Re: SoftwareApplication and the schema.org extension mechanism from Dan Brickley on 2012-01-02 (public-vocabs@w3.org from January 2012)

From: Dan Brickley <danbri@danbri.org>
Date: Mon, 2 Jan 2012 23:24:24 +0100
To: Jason Ronallo <jronallo@gmail.com>
Cc: public-vocabs <public-vocabs@w3.org>
Message-ID: <CAFNgM+a7ZJgJH=yEcHQE_uXr-bRQn73-WpZmvrHf4R-8MaLeXA@mail.gmail.com>
Hi Jason,

First up, sorry for sluggish replies here in last few weeks. I see
there are quite a few questions asked that need responses or adding to
the issue tracker; I'll get to these threads this week.

On 20 December 2011 22:20, Jason Ronallo <jronallo@gmail.com> wrote:
> I was watching a video on using microdata and schema.org for Google
> Rich Snippets for software applications [1]. At first I was surprised
> that something for software applications wasn't already included in
> schema.org, but on reading a webmaster support page [2] it states that
> it is a Google extension of schema.org of the CreativeWork type. The
> suggestion is to use http://schema.org/SoftwareApplication as the
> itemtype. It seems from the schema.org Extension Mechanism page [3]
> that extending CreativeWork would more correctly be:
> http://schema.org/CreativeWork/SoftwareApplication

Yes, you're reading the documentation correctly. By writing
"http://schema.org/CreativeWork/SoftwareApplication" we pack into the
URL the assertion that some class called 'SoftwareApplication' is a
more specialized subclass of 'CreativeWork'. By using the
not-yet-agreed URL "http://schema.org/SoftwareApplication", the Google
Rich Snippets app omits this hierarchical information out of the URL.

We should probably either (1) add something to
http://schema.org/docs/extension.html to note that it's OK to propose
new top level class terms (implicitly sub-classes of Thing) this way,
or (2) discourage people from proposing-by-inventing top level terms.
Deploying markup that hasn't been agreed always comes with some risk
and uncertaintly. Even for the schema.org partner companies, as well
for the public at large. But it also gives a quick and readable way of
getting things out there easily.

Probably the best way to read an URL for an unknown top-level class
such as "http://schema.org/Xyz" is that it is asserting the existence
of a subclass of schema.org's root object '/', i.e. a shorthand for
saying it's a subclass of "Thing". (This is implied, since the class
'Thing' embraces everything, without exception). While the
'/'-extension mechanism allows URLs to include other class names, it
does does not require that all relevant superclasses *must* be in the
URL. For example, many classes around the topic of local businesses
are subclasses of both 'Place' and 'LocalBusiness' (e.g.
http://schema.org/RecyclingCenter). We can't expect to pack all that
information into the URL. So similarly for extensions, we make it
possible to include class hierarchy in the name, but it might not
always be essential.

On this reading of the extension mechanism, the URL
http://schema.org/Xyz is a shorthand for http://schema.org/Thing/Xyz

...therefore the proposal-by-use of
http://schema.org/SoftwareApplication was a kind of shorthand for
http://schema.org/Thing/SoftwareApplication. This is consistent with
SoftwareApplication being a sub-class of other more specific terms
(e.g. CreativeWork), it just doesn't emphasize it.

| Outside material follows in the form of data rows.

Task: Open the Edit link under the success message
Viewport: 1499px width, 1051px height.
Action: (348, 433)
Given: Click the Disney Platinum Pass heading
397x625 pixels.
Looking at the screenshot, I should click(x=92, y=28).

> Am I not understanding the schema.org extension mechanism? Or can the
> schema.org partners just extend schema.org as they please without using the extension mechanism?

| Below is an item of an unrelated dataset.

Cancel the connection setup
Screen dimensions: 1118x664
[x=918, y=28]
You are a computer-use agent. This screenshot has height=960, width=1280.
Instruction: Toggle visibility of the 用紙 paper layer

Anyone (schema.org partners or otherwise) can publish and/or consume
markup that extends the core schema freely, and anyone can use them.
Ideally, parties that propose the deployment of not-yet-agreed
extensions will be pluralistic and consume both the original design
plus whatever is subsequently agreed by a wider group.


>                                                        Or maybe this is a candidate for
> expanding the schema.org vocabulary, so rather than putting the
> extended forms of the URLs out there in the wild the choice was to
> just starting off with what the URLs would be if they were a part of
> schema.org?

Yes, I think this extension is best understood as a proposal for
inclusion in the core. But there's also various other pragmatic
factors in place here:

Firstly, we've had feedback over last few months that expresses
skepticism about the "/"-based extension mechanism and the extent to
which it's useful to emphasize it.

This is related to the discussions we've had about various technical
details of the Microdata and RDFa syntaxes, sometimes called
"distributed extensibility". Jeni Tennison has a good post on this at
http://www.jenitennison.com/blog/node/156 and from the comments there,
a handy example: if we see the URL "http://schema.org/Person/Minister"
how do we know whether it is meant to be a governmental minister or a
religious one? By extending a schema.org URL the proposer doesn't
really have anywhere obvious to describe in more detail what they're
proposing. Now *if* schema.org had classes defined for religious
minister, and for political/govt minister, the URL could be based on
those. But as we say in http://schema.org/docs/extension.html "the
variety and richness of structured data covering everything on the web
is much too rich for a single organization (like schema.org) to
completely cover". The work towards a simple RDFa Lite that fits
schema.org's simplicity goals (see
http://blog.schema.org/2011/11/using-rdfa-11-lite-with-schemaorg.html
) is relevant here, since RDFa emphasizes a more decentralised
approach, at the cost of seeing full URLs in the data. So for the
minister example, a party who wanted an extension class for the
political notion of 'Minister' could deploy something like
http://reference.data.gov.uk/def/central-government/Minister as a
class URL, alongside http://schema.org/Person. And then in that page
they could define (for people and machines) more clearly what they
intended. In some situations this works better than '/'-based
extension, in others it's more complex. There's no single simple right
answer here, but these design tradeoffs partly explain why the
"/"-based mechanism isn't the only option and why we might not be
pushing heavily for its use.

Secondly, by defining SoftwareApplication as a subclass only of
'Thing', the initial proposal is being non-committal, rather than
absolute. Instead of starting out by saying that each and every
SoftwareApplication will always also be a CreativeWork, it leaves the
door open for this to be said in the future, or for the classes to
only partially overlap. Figuring this out is part of the task of
reviewing the extension: can we think of counter-examples, eg.
something that might be a software app but not usefully considered a
CreativeWork, etc.

>     If so, is there other public documentation of where the
> schema for software applications is being hashed out? It seems that
> there are some properties like license name which could help support
> discovery of open source software.

We can reasonably expect to see a revised proposal here (to this
group) from the team behind the Rich Snippets software app vocabulary,
based on the feedback and deployment they received on the initial
design. I don't know how long this will take. In the meantime it would
be absolutely great if other properties and classes around this topic
were discussed here; feel free to keep notes in the wiki i.e.
http://www.w3.org/wiki/WebSchemas and nearby.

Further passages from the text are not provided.